Социальная опора монархии – бюрократия и дворянство – характеризовалась Маклаковым и Милюковым как защитница старины, традиций. По Маклакову, к революции вели «слепые поклонники самодержавия», которым «всякое покушение на "неограниченность" власти самодержца казалось… умалением идеи монархии», они не хотели сотрудничать с либералами, видели в каждом их шаге «начало конца»32. Формируя ближнее окружение, состав министров, Николай II совершал ошибки, опираясь на людей, ориентированных на «старину», а не на реформы: «Трагедия Николая II была всего более в том, что он сам отстранялся от людей, которые его могли бы и хотели спасти и следовал за теми, кто только под видом преданности и ему, и России, или вполне искренно веря в спасительность своих настояний, толкали его к катастрофе»33. К главным «спасителям» монархии Маклаков относил Витте и Столыпина, но их сменили лица, неспособные провести нужные обществу реформы. Опора Николая на традиционалистов свидетельствовала о недооценке значимости реформаторского вектора в политике.

Милюков не простил Столыпину издание третьеиюньского избирательного закона, в результате кадеты потеряли возможность использовать Думу в целях введения парламентской монархии. В третьеиюньский период в верхах возобладало «желание императора Николая II сохранить самодержавие таким, каким оно было “встарь”», утверждал Милюков. Главное противостояние, обусловившее революцию в феврале 1917 г., по Милюкову, – конфликт между «старой государственностью» и «новой общественностью»34. «Кое-как сколоченный государственный воз», так Милюков назвал союз бюрократии, «бестолково» управлявшей Россией, с партиями, поддерживавшими государя. Чиновники и правые «окончательно изолировали власть от населения». Милюков оценивал монарха, бюрократию и правые партии как «искусственно организованное ничтожное меньшинство», упорство которого в защите традиций привело к катастрофе в годы Мировой войны.

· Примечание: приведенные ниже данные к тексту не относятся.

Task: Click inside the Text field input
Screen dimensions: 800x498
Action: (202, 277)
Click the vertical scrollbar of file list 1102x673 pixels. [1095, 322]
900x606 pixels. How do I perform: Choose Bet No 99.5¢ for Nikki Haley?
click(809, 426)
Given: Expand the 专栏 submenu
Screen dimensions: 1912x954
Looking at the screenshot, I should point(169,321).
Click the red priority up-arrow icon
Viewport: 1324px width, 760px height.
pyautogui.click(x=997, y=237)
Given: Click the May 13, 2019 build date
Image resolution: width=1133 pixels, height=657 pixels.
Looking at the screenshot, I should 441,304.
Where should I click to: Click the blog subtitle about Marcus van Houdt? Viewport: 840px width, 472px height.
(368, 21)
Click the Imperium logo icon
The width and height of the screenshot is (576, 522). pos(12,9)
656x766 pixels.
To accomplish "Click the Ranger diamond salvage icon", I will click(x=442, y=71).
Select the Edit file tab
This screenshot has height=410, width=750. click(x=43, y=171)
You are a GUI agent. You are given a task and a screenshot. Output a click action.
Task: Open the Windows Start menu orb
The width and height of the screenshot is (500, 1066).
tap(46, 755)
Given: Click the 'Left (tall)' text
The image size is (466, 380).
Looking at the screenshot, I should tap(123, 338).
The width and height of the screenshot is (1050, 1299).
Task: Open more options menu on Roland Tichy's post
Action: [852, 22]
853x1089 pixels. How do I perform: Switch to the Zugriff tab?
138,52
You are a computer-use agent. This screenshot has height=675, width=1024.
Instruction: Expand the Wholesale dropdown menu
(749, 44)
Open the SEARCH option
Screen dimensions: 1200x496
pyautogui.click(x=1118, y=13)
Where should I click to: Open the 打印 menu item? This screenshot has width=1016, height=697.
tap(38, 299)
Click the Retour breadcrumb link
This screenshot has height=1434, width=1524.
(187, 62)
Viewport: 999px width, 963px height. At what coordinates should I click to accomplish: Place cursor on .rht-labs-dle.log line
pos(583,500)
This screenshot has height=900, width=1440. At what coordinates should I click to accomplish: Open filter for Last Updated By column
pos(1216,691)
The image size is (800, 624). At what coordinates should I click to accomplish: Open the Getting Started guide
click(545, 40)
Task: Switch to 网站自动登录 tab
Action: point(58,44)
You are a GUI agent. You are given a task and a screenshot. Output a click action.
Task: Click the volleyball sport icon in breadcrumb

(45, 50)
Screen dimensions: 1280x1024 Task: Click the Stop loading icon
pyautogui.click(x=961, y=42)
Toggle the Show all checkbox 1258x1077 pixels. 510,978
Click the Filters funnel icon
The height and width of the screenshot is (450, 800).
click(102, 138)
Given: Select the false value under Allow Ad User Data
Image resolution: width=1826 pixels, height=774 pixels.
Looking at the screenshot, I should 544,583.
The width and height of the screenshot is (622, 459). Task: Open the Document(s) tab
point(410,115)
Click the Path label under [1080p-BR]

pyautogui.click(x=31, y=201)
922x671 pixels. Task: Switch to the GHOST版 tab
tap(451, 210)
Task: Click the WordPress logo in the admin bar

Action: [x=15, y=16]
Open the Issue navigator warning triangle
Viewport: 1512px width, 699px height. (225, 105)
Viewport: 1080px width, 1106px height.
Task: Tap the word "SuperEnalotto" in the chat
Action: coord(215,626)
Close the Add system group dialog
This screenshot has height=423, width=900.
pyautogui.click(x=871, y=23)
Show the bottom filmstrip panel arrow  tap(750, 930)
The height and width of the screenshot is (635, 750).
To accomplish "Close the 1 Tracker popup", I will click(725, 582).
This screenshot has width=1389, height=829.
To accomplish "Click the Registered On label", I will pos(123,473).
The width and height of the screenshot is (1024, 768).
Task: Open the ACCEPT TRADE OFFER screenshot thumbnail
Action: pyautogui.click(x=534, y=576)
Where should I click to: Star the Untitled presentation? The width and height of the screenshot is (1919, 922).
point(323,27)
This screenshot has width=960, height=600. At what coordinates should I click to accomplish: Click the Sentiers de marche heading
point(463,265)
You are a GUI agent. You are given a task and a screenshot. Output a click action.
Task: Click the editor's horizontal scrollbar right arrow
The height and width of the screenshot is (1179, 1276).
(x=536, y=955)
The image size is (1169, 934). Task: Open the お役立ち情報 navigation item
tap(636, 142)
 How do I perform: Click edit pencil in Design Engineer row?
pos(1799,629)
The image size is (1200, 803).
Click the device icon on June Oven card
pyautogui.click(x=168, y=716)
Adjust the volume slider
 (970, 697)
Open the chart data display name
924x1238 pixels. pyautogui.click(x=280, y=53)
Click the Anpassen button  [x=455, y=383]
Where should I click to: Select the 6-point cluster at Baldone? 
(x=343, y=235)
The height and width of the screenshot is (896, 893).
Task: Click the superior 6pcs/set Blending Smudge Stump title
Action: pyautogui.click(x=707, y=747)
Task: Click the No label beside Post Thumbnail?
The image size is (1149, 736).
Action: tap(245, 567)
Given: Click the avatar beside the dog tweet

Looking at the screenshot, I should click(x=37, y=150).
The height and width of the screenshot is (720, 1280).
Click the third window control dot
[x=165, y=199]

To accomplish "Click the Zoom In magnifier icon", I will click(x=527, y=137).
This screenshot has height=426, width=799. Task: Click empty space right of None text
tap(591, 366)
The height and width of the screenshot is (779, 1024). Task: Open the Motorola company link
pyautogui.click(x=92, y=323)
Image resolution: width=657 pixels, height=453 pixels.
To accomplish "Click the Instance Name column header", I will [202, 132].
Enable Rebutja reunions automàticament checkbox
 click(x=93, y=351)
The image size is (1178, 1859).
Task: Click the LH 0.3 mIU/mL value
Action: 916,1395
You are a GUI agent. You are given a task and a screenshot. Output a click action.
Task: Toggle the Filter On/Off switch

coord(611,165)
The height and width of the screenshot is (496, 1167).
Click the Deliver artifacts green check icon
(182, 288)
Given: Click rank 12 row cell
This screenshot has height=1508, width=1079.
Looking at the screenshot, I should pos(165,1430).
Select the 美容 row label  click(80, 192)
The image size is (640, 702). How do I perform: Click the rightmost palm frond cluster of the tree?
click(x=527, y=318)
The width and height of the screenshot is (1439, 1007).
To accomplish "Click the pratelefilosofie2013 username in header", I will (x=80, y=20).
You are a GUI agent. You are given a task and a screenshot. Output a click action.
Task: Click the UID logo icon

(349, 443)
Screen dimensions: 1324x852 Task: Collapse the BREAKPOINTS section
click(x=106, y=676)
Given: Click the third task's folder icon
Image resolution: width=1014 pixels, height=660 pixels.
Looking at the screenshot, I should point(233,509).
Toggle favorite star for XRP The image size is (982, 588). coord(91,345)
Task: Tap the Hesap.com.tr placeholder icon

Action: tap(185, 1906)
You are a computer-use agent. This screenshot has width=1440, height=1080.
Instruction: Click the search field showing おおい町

Лидеры либералов понимали, что распад общества представляет угрозу мирной эволюции социально-политической системы. Маклаков выделял три противоборствующие силы, имевшие разные представления о векторах движения страны: государственную власть, либеральную общественность и левые партии. Милюков же писал о «разделении России на два лагеря: Россию официальную и всю остальную Россию». Он считал, что разные оппозиционные течения объединяло стремление ограничить самодержавие. Отношение либералов к левым партиям как союзникам, по мнению Маклакова, было ошибочным, поскольку радикалы были сторонниками революции, а либералы наивно недооценивали ее катастрофические последствия, надеясь их минимизировать. Милюков в эмиграции признал ошибку кадетов, считавших социалистов борцами с деспотизмом. Кадеты слишком поздно осознали опасность радикализма: «Мне казалось (в 1904 г.), что дальнейший ход политической борьбы должен привести к устранению целого ряда разногласий, называвшихся принципиальными, и установить возможность совместных действий обоих течений в борьбе с общим врагом, со старым режимом. Полтора десятка лет, прошедшие с тех пор, показали мне, что я оценивал возможность этого сближения слишком оптимистически. С тех пор сформировались действующие ныне политические партии, и вместо сотрудничества началась непримиримая взаимная борьба»35.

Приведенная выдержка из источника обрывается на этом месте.